As Brigadier General John Adams told NBC News last fall, “Basically we’ve outsourced our entire industry to China… I think they know exactly what they’re doing and they’re incredibly good strategists. They’re doing this, they select their industries for the future, and they’ve got a plan.” The US is in a precarious position. Even if China continued to supply the world with prescription drugs and API’s at free market prices its quality control is not up to FDA or European pharmaceutical standards.  In 2018 alone the FDA issued 50 recalls for Chinese blood pressure medications because the API, Valsartan, contained jet-fuel contaminants which are known to cause cancer in one in 8,000 people! The FDA has less than 30 staff inspecting over 3,000 manufacturing facilities. When the FDA is permitted to inspect a plant in China it must provide advanced notice. Often documents are not translated into English and, generally, no independent interpreter is provided during the inspection itself. Finally, the FDA has no means of enforcement in China. The US is in such a dire situation that the FDA has reversed its bans on some Chinese API’s because, it said, it is better to have a poor choice than none at all.

The United States has a short window of opportunity to alter the strategic drug marketplace. China won’t reach its global drug supplier ambitions in this decade. But, it will be capable of leveraging its power within a couple. For American policymakers this is someone else’s problem down the road. The reality is that prescription drugs are not a commodity but a strategic asset that needs to be protected or the US will see a repetition of early 1990’s policy when Washington said the US had nothing to fear from China as it was “three-to-four generations behind” in advanced technology.
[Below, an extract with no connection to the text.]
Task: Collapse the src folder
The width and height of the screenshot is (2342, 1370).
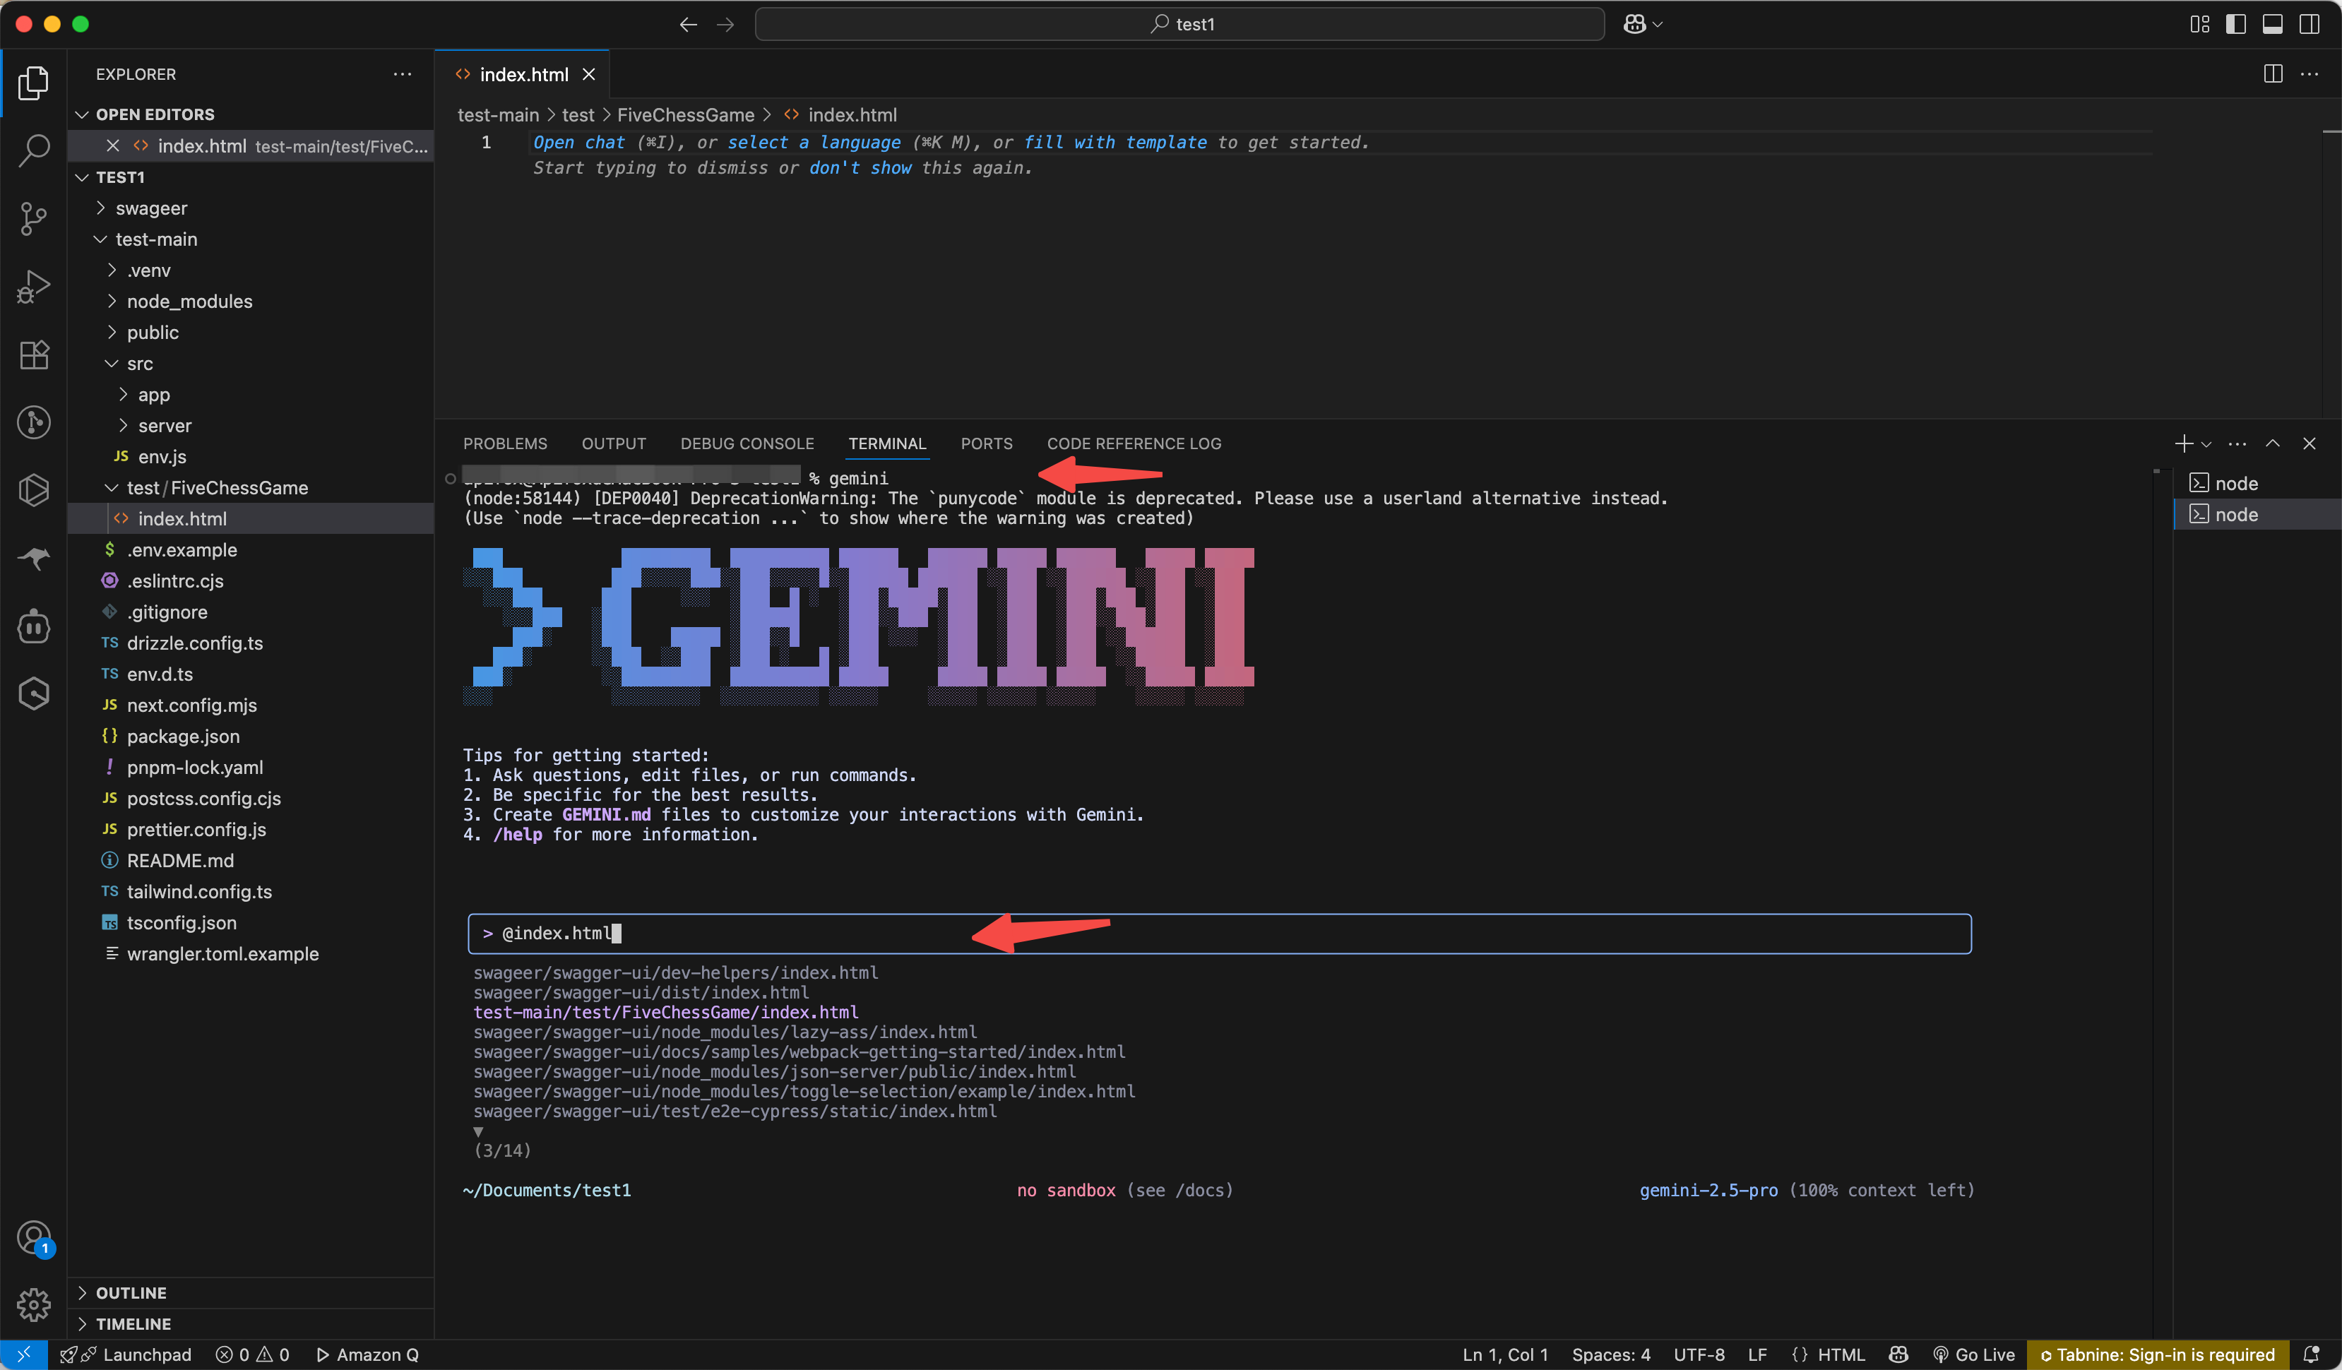Action: click(139, 363)
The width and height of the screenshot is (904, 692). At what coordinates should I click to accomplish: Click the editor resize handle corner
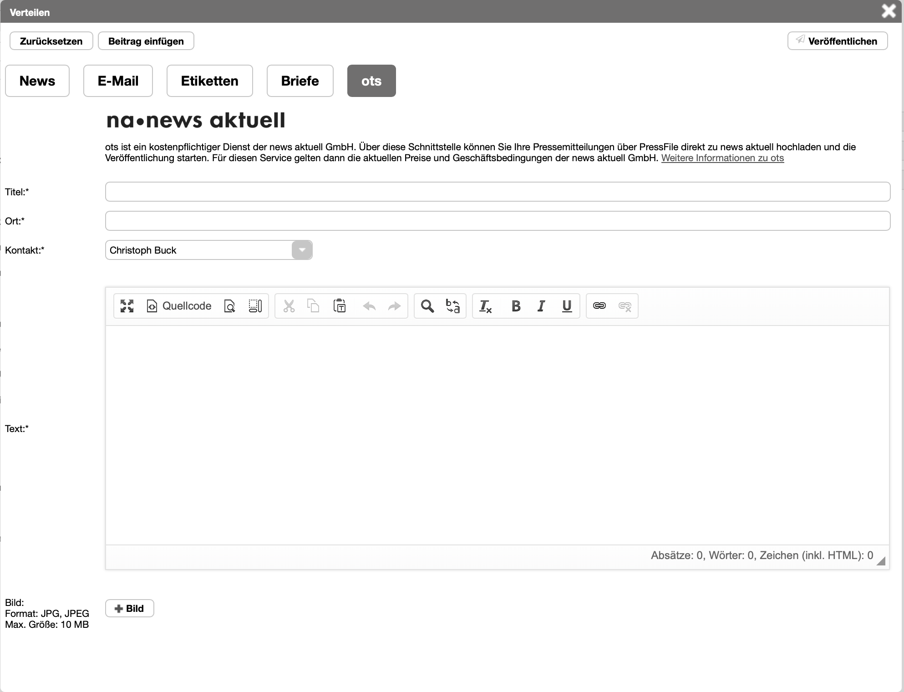click(882, 561)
There is a three-pronged approach the United States can take in 2020. First, Washington’s thinking must come to understand that pharmaceuticals are a strategic asset and treat them as such. While they are part of the private sector economy they serve a public good. Second, manufacturing of API’s and important pharmaceuticals must be returned to America’s shores. Their loss resulted in hundreds of thousands of manufacturing jobs going overseas and tens of thousands of research positions lost to China. A robust pharmaceutical industry is good for the security of the country and the work force. Finally, the United States must start a tracking and forecasting system as exists for the food supply industry. Right now there are over 8,000 chemical plants in the US, but little to no tracking of pre-cursor chemicals. Washington needs to think strategically and long-term. The situation needs to be remedied this decade so that the next one doesn’t find the country experiencing a new black swan event from which we can no longer recover.

DARIA NOVAK served in the United States State Department during the Reagan Administration, and currently is on the Board of the American Analysis of News and Media Inc., which publishes usagovpolicy.com and the New York Analysis of Policy and Government.  Each Friday, she presents key updates on China.